Losing a pregnancy or infant may very well be the second, third or more child in a family’s life. You may have children who knew that you were pregnant and were enthusiastically anticipating the arrival of this new baby into the family.
Explaining to children what happened and how you are feeling can be challenging and complex. Depending on the type of loss and the age of your children will affect how
much information you will share. There could be many details that are beyond a child’s ability to comprehend.
It is recommended by Child Life experts and child psychologists that children be told the truth – that there was a loss – in words that they can understand and integrate into their lives. If you tell a child that “the baby is in heaven” – they may be confused since their concept of heaven is probably not well formulated. They may conjure up their own images which could lead to misunderstandings, fears and nightmares.
You may want to explain the concept of death by talking about an experience that your child can relate to: perhaps a pet has died, a grandparent, or even the leaves on the trees. Whatever you choose to use, it is best to be concrete.
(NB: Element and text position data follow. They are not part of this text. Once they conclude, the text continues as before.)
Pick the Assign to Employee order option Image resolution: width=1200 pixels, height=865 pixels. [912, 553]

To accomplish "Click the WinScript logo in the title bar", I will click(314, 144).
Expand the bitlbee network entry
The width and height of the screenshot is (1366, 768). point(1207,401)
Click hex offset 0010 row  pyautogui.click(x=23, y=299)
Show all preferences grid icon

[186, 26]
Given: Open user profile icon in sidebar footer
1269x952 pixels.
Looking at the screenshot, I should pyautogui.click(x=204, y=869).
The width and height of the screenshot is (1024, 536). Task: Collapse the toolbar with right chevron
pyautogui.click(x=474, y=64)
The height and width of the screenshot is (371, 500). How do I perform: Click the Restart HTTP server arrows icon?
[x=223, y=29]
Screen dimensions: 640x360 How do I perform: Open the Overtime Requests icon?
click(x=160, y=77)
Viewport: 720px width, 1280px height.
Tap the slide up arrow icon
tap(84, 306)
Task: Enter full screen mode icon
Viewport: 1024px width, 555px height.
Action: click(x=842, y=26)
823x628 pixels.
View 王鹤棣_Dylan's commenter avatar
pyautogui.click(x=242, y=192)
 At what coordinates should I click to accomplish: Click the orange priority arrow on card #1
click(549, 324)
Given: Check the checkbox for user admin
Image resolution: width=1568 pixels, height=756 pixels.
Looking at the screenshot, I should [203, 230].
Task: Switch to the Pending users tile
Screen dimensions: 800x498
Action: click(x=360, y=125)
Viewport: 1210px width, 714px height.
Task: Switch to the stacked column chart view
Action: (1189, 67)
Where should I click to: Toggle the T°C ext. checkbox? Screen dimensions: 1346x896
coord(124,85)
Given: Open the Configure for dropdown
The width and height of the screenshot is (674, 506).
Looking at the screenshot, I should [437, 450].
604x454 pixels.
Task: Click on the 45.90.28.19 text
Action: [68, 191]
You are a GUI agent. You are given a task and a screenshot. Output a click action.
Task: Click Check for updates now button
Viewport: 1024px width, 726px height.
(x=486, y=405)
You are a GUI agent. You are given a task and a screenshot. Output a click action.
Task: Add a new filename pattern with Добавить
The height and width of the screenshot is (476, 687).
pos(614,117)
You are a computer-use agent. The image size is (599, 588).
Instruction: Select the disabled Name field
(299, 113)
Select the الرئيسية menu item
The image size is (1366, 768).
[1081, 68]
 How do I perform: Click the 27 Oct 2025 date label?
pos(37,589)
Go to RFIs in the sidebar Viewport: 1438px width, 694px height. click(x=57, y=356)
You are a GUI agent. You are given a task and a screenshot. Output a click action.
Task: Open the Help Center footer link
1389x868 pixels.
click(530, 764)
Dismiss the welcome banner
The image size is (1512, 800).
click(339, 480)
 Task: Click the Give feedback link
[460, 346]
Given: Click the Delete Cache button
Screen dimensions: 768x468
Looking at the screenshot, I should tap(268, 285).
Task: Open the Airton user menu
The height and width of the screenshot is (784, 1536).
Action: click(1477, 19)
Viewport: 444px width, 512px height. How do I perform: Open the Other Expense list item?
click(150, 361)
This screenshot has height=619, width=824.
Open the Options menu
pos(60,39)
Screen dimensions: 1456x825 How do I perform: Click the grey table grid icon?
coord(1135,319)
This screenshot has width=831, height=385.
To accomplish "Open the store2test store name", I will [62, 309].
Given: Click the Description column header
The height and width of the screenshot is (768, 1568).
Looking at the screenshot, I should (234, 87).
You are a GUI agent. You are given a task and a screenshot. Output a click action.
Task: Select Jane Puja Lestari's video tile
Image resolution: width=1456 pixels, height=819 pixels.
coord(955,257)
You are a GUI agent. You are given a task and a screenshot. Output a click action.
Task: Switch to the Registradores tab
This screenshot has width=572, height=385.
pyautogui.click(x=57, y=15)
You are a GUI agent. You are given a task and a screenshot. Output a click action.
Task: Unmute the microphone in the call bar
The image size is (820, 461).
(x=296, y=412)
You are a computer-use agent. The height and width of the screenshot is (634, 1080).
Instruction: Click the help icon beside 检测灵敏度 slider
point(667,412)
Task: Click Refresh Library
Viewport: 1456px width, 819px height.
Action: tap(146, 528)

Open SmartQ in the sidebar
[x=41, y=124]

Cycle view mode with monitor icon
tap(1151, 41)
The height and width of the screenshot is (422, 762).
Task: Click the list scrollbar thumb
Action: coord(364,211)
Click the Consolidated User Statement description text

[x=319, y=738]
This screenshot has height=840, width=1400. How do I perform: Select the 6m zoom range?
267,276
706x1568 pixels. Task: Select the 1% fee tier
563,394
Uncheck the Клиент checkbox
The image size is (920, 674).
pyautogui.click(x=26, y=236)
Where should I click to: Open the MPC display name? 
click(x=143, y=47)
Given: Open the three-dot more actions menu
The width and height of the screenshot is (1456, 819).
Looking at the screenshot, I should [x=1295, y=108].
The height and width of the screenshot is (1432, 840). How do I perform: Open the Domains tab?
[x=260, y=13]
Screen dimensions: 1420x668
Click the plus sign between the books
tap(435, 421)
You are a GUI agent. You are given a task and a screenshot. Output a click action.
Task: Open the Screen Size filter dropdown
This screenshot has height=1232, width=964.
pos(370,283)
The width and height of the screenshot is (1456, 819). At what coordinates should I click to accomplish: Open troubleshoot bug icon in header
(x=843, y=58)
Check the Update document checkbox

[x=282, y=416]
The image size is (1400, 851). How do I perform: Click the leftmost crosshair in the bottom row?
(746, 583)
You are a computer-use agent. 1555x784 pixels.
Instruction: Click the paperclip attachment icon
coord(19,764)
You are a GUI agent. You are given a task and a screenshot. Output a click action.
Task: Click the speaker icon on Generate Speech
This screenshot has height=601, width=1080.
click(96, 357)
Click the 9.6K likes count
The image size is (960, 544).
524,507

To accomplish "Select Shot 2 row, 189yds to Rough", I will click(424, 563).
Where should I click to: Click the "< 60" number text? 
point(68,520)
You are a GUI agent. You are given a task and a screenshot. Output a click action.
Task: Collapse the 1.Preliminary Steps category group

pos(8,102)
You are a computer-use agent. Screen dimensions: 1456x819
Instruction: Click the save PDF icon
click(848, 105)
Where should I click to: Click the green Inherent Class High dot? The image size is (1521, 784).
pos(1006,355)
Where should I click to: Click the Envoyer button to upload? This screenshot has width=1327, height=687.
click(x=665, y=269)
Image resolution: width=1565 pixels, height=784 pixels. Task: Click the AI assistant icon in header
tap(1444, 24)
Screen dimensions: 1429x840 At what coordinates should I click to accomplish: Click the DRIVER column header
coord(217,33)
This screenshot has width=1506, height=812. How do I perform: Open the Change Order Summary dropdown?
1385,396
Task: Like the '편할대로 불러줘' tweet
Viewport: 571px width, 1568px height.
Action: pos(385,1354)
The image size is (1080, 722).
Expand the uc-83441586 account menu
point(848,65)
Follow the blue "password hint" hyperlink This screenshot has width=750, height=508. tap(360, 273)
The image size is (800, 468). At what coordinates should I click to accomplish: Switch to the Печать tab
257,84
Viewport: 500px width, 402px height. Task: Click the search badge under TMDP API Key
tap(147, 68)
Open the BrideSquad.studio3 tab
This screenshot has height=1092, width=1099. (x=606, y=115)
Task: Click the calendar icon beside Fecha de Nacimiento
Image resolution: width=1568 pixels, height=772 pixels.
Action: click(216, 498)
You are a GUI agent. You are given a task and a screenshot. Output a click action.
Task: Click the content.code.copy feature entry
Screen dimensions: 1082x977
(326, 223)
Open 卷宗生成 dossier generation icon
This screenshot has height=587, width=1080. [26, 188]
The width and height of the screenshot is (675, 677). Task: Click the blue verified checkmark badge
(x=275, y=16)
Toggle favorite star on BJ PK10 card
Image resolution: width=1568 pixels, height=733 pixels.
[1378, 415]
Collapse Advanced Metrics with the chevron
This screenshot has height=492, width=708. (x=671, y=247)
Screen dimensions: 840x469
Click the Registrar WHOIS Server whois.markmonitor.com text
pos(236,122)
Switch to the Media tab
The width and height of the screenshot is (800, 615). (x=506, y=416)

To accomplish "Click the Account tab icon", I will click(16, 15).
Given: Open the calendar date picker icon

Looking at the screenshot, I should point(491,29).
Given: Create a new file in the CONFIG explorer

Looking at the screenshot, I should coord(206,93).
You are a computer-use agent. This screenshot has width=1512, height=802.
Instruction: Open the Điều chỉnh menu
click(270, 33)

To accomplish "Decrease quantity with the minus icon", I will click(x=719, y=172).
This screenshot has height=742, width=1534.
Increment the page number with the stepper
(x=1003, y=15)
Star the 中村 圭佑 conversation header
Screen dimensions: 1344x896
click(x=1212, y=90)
It is okay to show your emotions and for your child/ren to see you sad. This is natural. It is also natural for them to be sad as well. It is a very sad family event. We are always looking to shield our children from “bad” or “sad” things but the truth is always better. Your children will sense that something is different or amiss. They will sense your sadness. Some parents think they can hide their feelings as a way to protect their children from reality. What may happen in these cases is that children will start to fantasize about “what is making Mommy sad” or “what happened to the baby in her stomach”. Some children may blame themselves since they may have not been so happy about the new addition to their family’s life. Some children may develop deep fears about going to the doctor or hospital because “such bad things happened to their Mommy and/or sibling there.” As difficult as it seems to do, it is ultimately better to address these issues honestly at the time of the loss. You may think your child is too young to understand but children are very perceptive and they will notice changes in the family, in the plans and in your mood.
There is some very good material for how to talk to children about perinatal loss. You can search for this on the Internet or find some books in the library where you can read a story to your child that will help you to find the right words to say.